Pour rappel, la cérémonie inaugurale de l’usine située dans la zone industrielle de Tafraoui a réuni le vice-ministre italien de l’Entreprise et du Made in Italy, Valentino Valentini, le directeur général du groupe Stellantis, propriétaire de la marque Fiat, Carlos Tafriz, ainsi que l’ambassadeur d’Italie en Algérie, Giovanni Pugliese.
Le projet, d’envergure, a été réalisé de manière exceptionnellement rapide, les travaux ayant débuté en novembre 2022, suite à la signature de la convention-cadre en octobre 2022 entre le ministère de l’Industrie et le groupe Stellantis, classé quatrième constructeur automobile mondial, regroupant 12 marques, dont Fiat. La convention souligne l’importance du développement des activités industrielles liées à la construction automobile, le service après-vente, les pièces de rechange, ainsi que la promotion de la filière de la construction automobile en Algérie.
L’accord-cadre a été mis en œuvre suite à la publication du décret 22-384 en date du 17 novembre 2022, établissant le cadre juridique comprenant les conditions et mesures liées aux activités liées à la construction automobile, définissant un nouveau cahier des charges pour les importateurs et constructeurs automobiles.

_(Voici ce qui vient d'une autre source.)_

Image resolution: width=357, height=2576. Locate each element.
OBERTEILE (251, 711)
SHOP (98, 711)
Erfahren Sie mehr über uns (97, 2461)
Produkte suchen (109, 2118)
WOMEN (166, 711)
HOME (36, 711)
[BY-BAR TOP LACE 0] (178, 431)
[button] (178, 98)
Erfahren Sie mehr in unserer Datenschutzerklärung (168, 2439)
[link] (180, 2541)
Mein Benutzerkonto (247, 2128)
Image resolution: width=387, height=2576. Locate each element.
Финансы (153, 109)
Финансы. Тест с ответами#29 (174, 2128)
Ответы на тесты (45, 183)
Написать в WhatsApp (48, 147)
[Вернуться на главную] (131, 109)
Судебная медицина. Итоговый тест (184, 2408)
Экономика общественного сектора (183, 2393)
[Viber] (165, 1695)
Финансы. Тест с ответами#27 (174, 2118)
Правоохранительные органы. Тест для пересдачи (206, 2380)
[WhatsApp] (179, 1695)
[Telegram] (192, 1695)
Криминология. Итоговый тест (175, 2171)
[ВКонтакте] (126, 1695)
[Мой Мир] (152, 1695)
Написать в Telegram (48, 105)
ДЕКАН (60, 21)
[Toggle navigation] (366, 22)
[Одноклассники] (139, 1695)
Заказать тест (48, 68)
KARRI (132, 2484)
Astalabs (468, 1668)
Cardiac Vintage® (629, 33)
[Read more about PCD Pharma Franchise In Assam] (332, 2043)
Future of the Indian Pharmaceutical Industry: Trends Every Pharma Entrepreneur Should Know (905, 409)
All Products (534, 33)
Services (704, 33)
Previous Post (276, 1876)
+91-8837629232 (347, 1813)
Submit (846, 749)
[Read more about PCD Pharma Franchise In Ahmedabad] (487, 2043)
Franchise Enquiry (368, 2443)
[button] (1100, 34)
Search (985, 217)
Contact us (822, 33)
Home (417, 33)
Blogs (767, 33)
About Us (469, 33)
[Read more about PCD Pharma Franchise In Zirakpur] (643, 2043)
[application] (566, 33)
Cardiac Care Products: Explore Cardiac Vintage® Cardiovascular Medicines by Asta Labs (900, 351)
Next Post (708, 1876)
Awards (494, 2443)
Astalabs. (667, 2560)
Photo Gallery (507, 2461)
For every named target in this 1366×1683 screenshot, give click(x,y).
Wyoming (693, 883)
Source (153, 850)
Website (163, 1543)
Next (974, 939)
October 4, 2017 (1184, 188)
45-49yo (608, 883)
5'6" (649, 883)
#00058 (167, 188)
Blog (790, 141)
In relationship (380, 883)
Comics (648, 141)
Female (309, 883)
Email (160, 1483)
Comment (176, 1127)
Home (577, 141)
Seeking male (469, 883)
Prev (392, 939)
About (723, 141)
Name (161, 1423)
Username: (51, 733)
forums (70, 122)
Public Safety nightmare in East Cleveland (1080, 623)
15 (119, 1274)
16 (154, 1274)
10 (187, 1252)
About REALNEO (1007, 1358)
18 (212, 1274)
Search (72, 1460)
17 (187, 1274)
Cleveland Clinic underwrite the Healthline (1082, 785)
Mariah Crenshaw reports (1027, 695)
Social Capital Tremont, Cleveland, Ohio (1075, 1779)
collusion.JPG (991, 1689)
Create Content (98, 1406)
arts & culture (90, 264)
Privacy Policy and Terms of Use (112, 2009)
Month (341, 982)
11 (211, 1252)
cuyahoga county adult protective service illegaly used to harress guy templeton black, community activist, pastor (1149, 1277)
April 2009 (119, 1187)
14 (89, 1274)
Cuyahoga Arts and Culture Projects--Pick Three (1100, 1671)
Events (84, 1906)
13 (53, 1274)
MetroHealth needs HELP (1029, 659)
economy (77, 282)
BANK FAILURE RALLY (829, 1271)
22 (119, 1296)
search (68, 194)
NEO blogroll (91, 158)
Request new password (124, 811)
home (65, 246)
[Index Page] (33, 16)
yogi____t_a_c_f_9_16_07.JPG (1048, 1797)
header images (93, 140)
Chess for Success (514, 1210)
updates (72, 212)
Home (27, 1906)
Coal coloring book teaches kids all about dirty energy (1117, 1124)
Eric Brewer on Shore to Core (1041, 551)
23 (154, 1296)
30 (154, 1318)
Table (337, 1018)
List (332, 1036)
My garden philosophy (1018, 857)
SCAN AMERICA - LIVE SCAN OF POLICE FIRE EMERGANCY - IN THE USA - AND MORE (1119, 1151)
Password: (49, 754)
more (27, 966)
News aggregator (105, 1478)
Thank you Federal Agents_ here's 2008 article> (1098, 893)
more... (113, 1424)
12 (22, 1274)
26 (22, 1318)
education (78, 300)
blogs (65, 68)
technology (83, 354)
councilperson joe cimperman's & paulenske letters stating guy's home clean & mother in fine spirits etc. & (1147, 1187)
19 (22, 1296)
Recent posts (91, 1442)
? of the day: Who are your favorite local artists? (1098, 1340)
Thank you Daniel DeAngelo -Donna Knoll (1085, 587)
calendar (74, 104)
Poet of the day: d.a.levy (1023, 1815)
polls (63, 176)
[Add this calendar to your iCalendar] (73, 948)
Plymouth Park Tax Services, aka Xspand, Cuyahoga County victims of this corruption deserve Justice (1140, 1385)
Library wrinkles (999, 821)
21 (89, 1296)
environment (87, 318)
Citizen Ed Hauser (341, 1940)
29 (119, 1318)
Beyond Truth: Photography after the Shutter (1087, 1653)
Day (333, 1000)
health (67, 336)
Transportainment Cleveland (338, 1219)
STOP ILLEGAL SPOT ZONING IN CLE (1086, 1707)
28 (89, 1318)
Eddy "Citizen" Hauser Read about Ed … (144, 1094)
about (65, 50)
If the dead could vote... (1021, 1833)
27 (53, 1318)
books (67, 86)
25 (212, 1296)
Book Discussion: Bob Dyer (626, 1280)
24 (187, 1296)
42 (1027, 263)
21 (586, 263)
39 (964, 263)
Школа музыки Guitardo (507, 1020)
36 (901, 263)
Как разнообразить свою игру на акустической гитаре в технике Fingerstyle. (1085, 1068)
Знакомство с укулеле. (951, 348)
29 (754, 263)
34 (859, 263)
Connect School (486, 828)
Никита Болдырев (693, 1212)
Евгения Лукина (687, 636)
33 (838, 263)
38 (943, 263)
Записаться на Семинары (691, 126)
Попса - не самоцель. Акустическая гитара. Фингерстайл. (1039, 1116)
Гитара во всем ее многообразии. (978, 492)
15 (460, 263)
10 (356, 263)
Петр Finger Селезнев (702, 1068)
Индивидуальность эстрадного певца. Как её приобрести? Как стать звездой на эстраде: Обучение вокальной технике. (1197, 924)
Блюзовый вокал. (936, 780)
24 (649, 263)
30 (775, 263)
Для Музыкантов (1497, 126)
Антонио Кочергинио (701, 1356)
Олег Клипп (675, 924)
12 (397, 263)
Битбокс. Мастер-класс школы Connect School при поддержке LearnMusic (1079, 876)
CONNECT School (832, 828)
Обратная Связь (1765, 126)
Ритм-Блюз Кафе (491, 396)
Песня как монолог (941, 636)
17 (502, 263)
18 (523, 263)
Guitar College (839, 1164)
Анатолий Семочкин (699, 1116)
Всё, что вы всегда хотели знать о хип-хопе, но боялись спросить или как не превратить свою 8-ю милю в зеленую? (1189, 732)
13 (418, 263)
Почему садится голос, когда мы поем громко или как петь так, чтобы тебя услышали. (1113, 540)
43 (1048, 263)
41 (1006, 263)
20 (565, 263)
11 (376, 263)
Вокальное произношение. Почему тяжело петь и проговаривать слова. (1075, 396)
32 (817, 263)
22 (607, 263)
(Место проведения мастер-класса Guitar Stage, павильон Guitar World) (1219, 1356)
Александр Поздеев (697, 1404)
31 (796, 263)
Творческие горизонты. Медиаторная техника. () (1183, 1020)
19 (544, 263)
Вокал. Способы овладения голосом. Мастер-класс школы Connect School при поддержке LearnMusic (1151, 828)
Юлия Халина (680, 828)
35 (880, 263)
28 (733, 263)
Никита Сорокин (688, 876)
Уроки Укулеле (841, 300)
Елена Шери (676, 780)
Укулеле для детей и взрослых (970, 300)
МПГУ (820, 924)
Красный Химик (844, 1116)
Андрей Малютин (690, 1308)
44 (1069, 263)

Selon les annonces du groupe Stellantis, l’usine de Tafraoui a une capacité de production initiale de 60 000 véhicules par an dans la première phase, atteignant 90 000 véhicules par an dans la seconde phase, d’ici 2028. Trois modèles seront produits jusqu’en 2026, avec le début de la production d’un quatrième en 2029.
Actuellement, l’usine emploie 300 travailleurs, et 300 autres devraient être recrutés en 2024, dont une majorité a été formée dans le cadre d’un programme de coopération entre Stellantis et le secteur de la Formation et de l’Enseignement professionnels.